TEXTABSCHNITT
************
Anne Richter (D) Jurydiskussion

Anne Richters Text "Geschwister" wurde von Hildegard E. Keller nach Klagenfurt eingeladen. Sie las als zweite dieses letzten Wettbewerbstages. Die Jury war geteilter Meinung.

Anne Richter (Bild: Johannes Puch)Anne Richter (Bild: Johannes Puch)

Videoporträt
Lesung
Diskussion

 

Sulzer: "Schrill und leise zugleich"

Eine Beerdigung in Thüringen ist Ausgangspunkt der Erzählung über das ökonomische Sterben einer Region - eine "klassische Ausgangslage" so Alain Claude Sulzer: Eine Geschichte über die Rückkehr zu den eigenen Wurzeln, über Geschwisterliebe. Alles in allem bis auf wenige Ausnahmen "gut gemacht". Probleme hätten ihm die teilweise klischierten Figuren bereitet: Also, so eine Onkologin, die so unsäglich reagiert, gibt es in Wirklichkeit nicht, die gehört sonst weggesprengt".
************
ARBEITSANWEISUNGEN
[a] Wer hat laut dem Textabschnitt Anne Richters Text „Geschwister“ nach Klagenfurt eingeladen?
[b] Geben Sie einen Teil des Textabschnitts wörtlich wieder: Setzen Sie bei den Worten „Anne Richter (D)“ ein und enden Sie nach „war geteilter Meinung.“.
Stützen Sie sich allein auf den Textabschnitt.
************
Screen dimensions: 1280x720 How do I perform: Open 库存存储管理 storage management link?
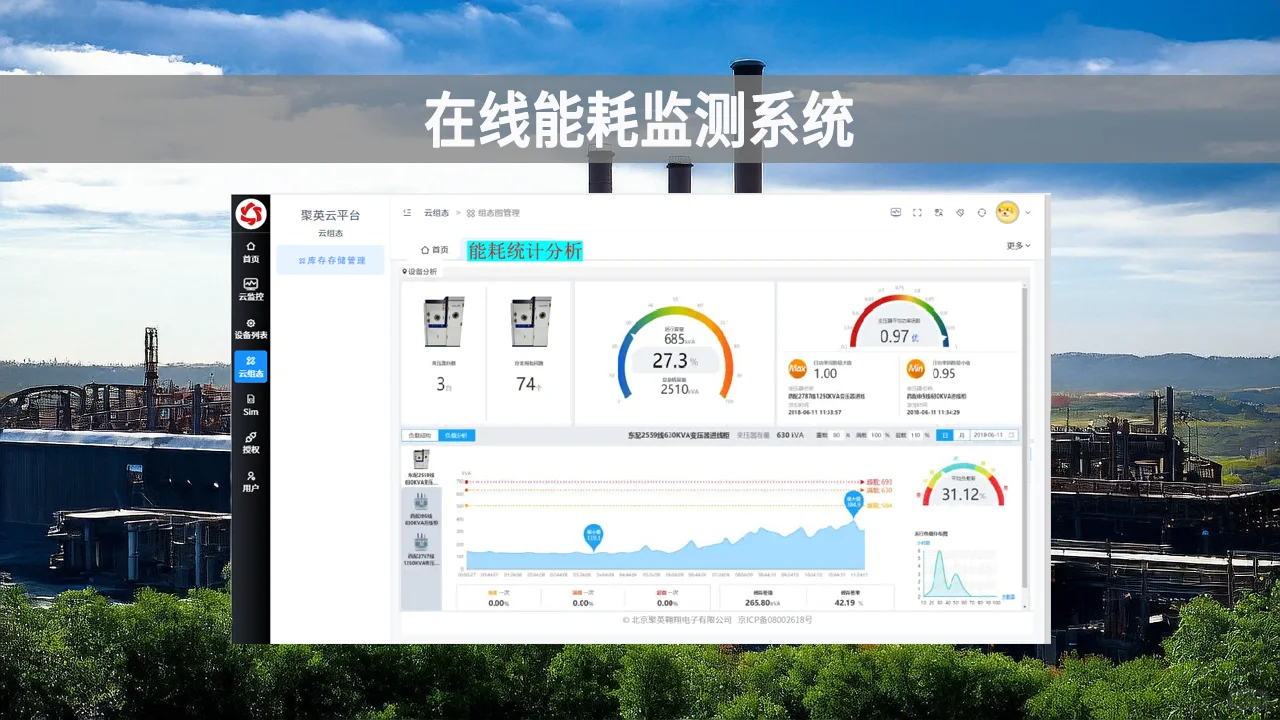(x=330, y=259)
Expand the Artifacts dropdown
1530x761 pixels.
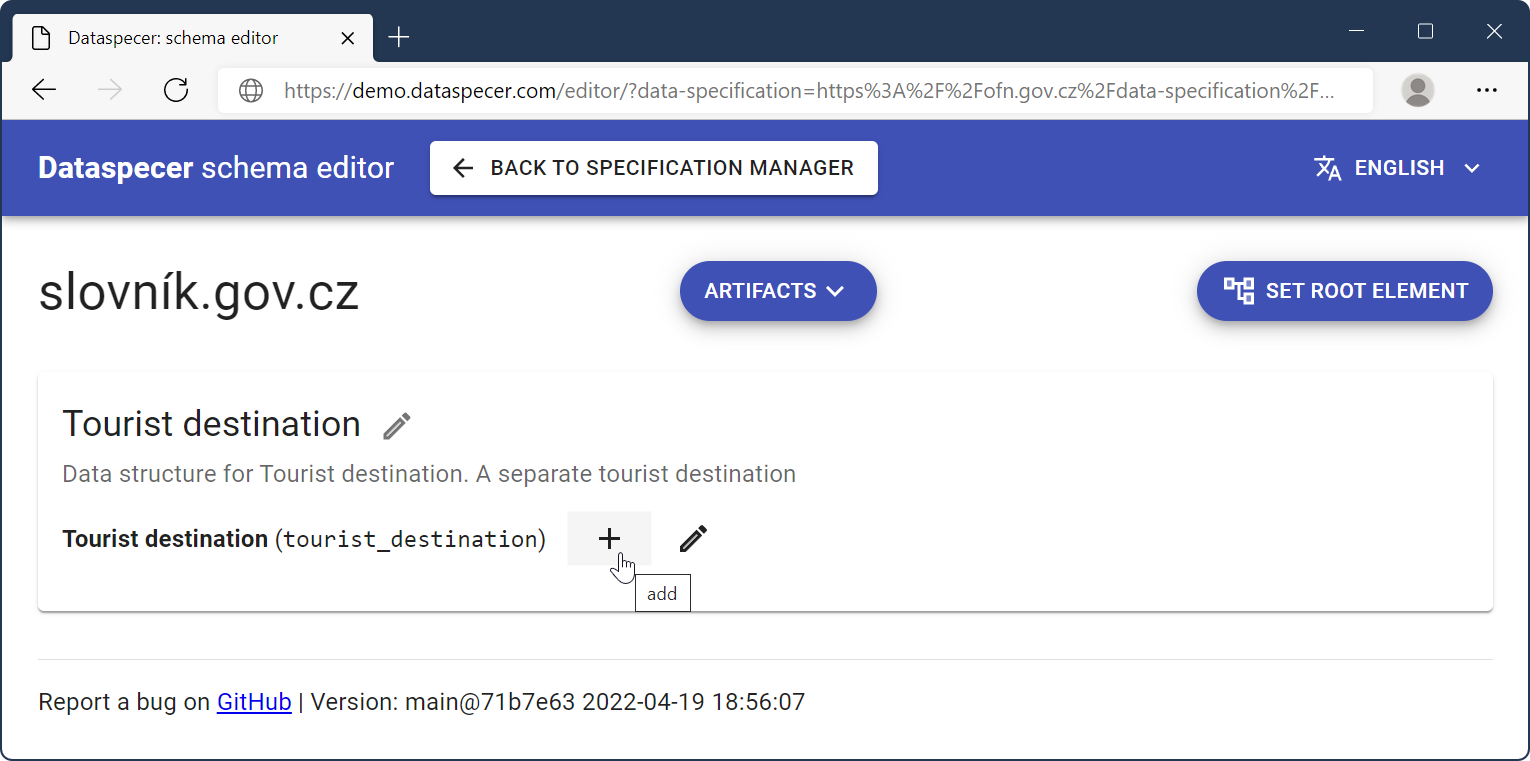777,291
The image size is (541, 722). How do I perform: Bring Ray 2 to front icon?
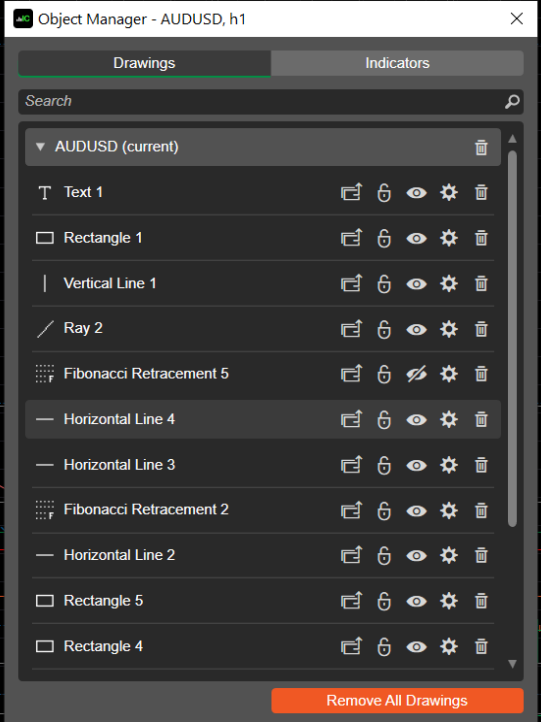tap(352, 329)
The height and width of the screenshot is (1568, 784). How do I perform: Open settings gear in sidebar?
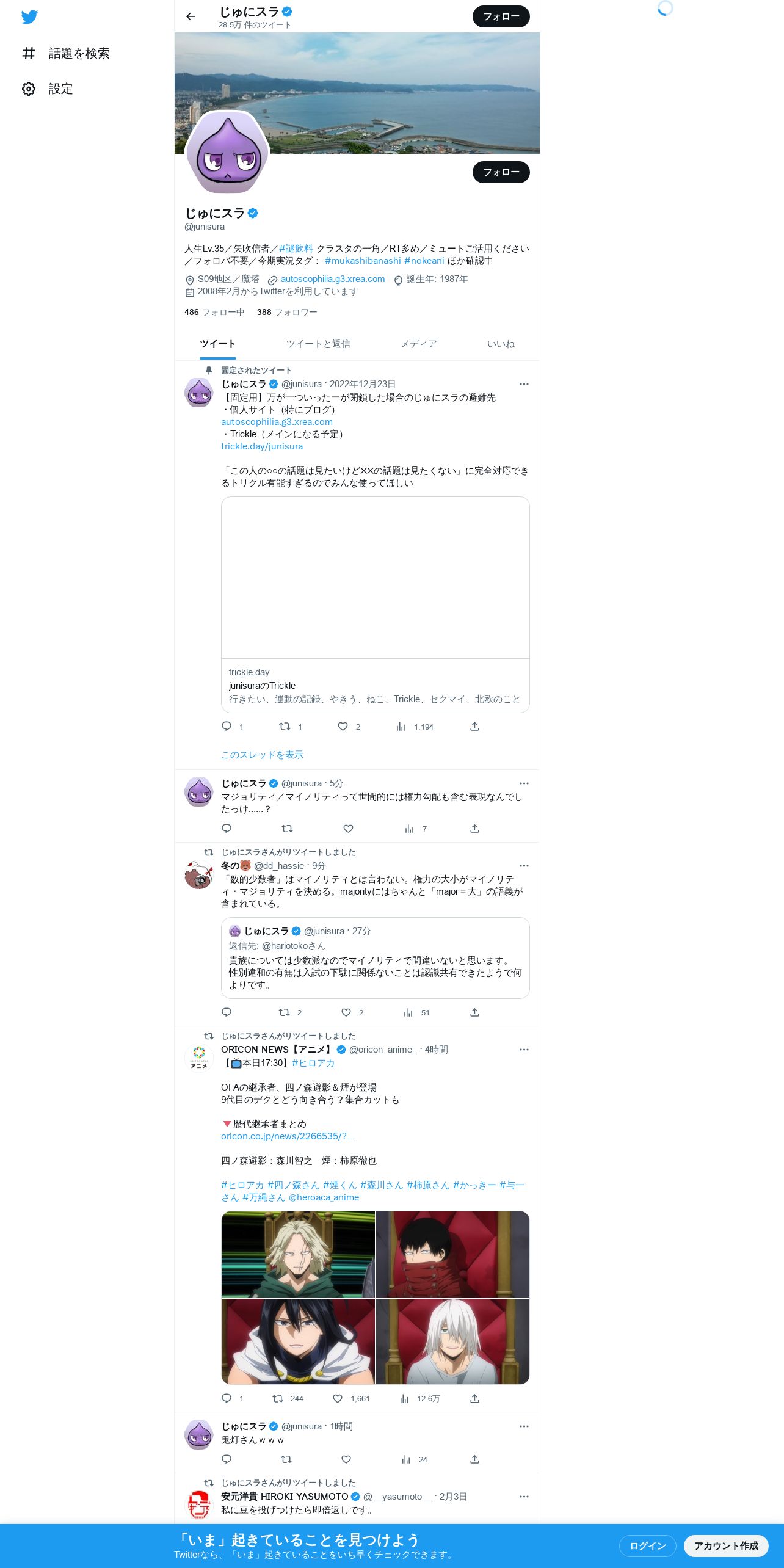(x=29, y=89)
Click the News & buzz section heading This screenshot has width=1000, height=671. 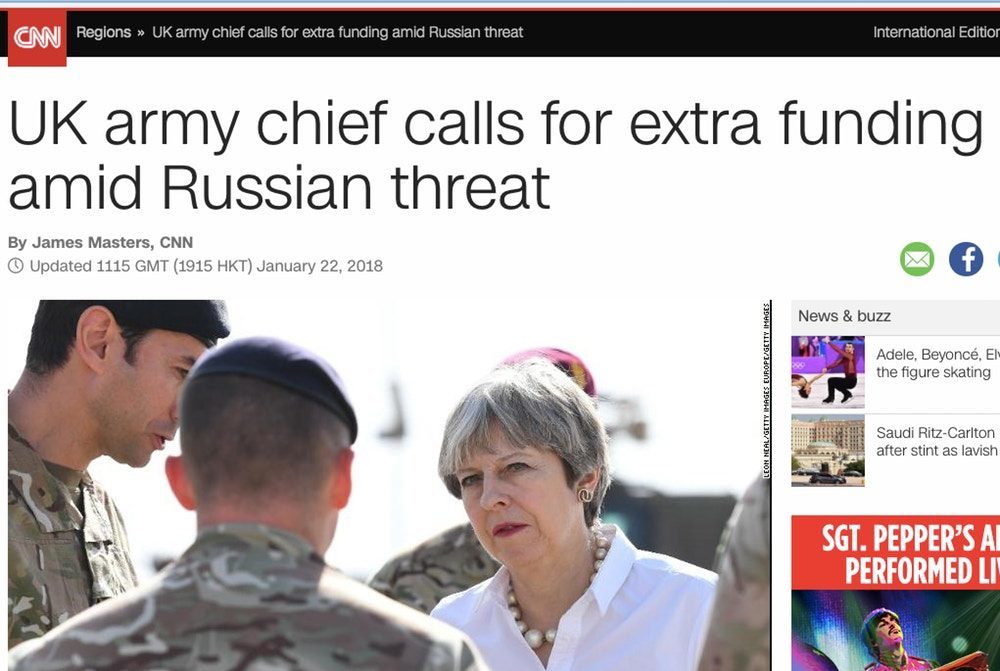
************
LÖSUNGEN
[a] Hildegard E. Keller

[b]
Anne Richter (D) Jurydiskussion

Anne Richters Text "Geschwister" wurde von Hildegard E. Keller nach Klagenfurt eingeladen. Sie las als zweite dieses letzten Wettbewerbstages. Die Jury war geteilter Meinung.